13. How to Win Friends and Influence People
Author: Dale Carnegie
One-Sentence Description: Carnegie’s book provides insight on how likability leads to strong relationships, new friends and influence.
Favorite Quote: “You can’t win an argument. You can’t because if you lose it, you lose it; and if you win it, you lose it.”
Why You Should Read It: First published in 1936, How to Win Friends and Influence People provides timeless lessons on how to win people over without using manipulation and morally unethical tactics. In essence, this book is a great read that proves likability goes a long way in life. The knowledge provided in Carnegie’s work is invaluable to leaders and customer-facing team members, such as sales teams. Additionally, the book teaches you how to advance your interpersonal skills.
14. Team of Rivals
Author: Doris Kearns Goodwin
One-Sentence Description: In this Lincoln biography, Kearns shows how the president united his former political competitors to abolish slavery and win the Civil War.
Favorite Quote: “In order to ‘win a man to your cause,’ Lincoln explained, you must first reach his heart, ‘the great high road to his reason.‘”
Why You Should Read It: This book is a masterclass on leadership and an interesting read for anyone who loves history. It shows how important it is to toss your ego aside when working with others. Rather than punishing his rivals, Lincoln welcomed several of these people into his cabinet and created a unified front that was capable of holding the country together. While the book has a rather political motif, it teaches executive leaders the value of bringing teams together toward a collective cause. Personal beliefs of individual group members may vary but there can be healthy competition among them, as long as it doesn’t get in the way of a larger, common objective.

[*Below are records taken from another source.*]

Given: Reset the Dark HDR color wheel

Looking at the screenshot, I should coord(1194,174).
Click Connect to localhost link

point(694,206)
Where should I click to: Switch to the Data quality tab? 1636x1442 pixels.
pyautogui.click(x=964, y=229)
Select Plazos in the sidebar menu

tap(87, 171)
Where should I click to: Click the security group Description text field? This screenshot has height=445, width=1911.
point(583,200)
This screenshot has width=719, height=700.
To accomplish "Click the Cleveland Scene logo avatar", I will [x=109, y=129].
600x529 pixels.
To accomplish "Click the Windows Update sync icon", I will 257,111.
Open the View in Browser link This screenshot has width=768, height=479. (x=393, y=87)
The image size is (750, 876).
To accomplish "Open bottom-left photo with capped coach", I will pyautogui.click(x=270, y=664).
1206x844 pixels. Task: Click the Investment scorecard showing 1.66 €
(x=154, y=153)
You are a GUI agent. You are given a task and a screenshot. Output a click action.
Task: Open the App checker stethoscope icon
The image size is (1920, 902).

15. 15 Invaluable Laws of Growth
Author: John C. Maxwell
One-Sentence Description: The third book in Maxwell’s “Laws” series provides readers with a new set of principles designed for growth and self-development.
Favorite Quote: “Most people who decide to grow personally find their first mentors in the pages of books.”
Why You Should Read It: The continuous path of self-improvement differentiates a good leader from a great leader. When starting a business or accepting a leadership role, a person is really accepting the responsibility of dedicating their life to learning how to become better for those they’re responsible for guiding. To summarize, Maxwell helps people understand the required growing process and how to apply it to everyday life.
Create a Goal for Monthly Leadership Education
Improving leadership skills by reading books requires an insatiable desire for applicable knowledge. However, those in leadership positions live busy lives, so it can be difficult to find time for continued education. This is why scheduling time on the calendar for learning and development is an important component of effective time management. Furthermore, doing so also helps keep people accountable for developing their leadership qualities and abilities.
Get started by:
- Selecting five books from this list.
- Determining how much time it will take to finish each book.
- Setting reading completion goals.
- Meeting the established deadline.
- Starting the process again.
Making reading a habit keeps leaders continuously learning. It’s also a great idea to share what you’re learning. For example, after finishing a book, write an encouraging, personal message on the cover page and pass it along to the friend, coworker, or employee it would best serve.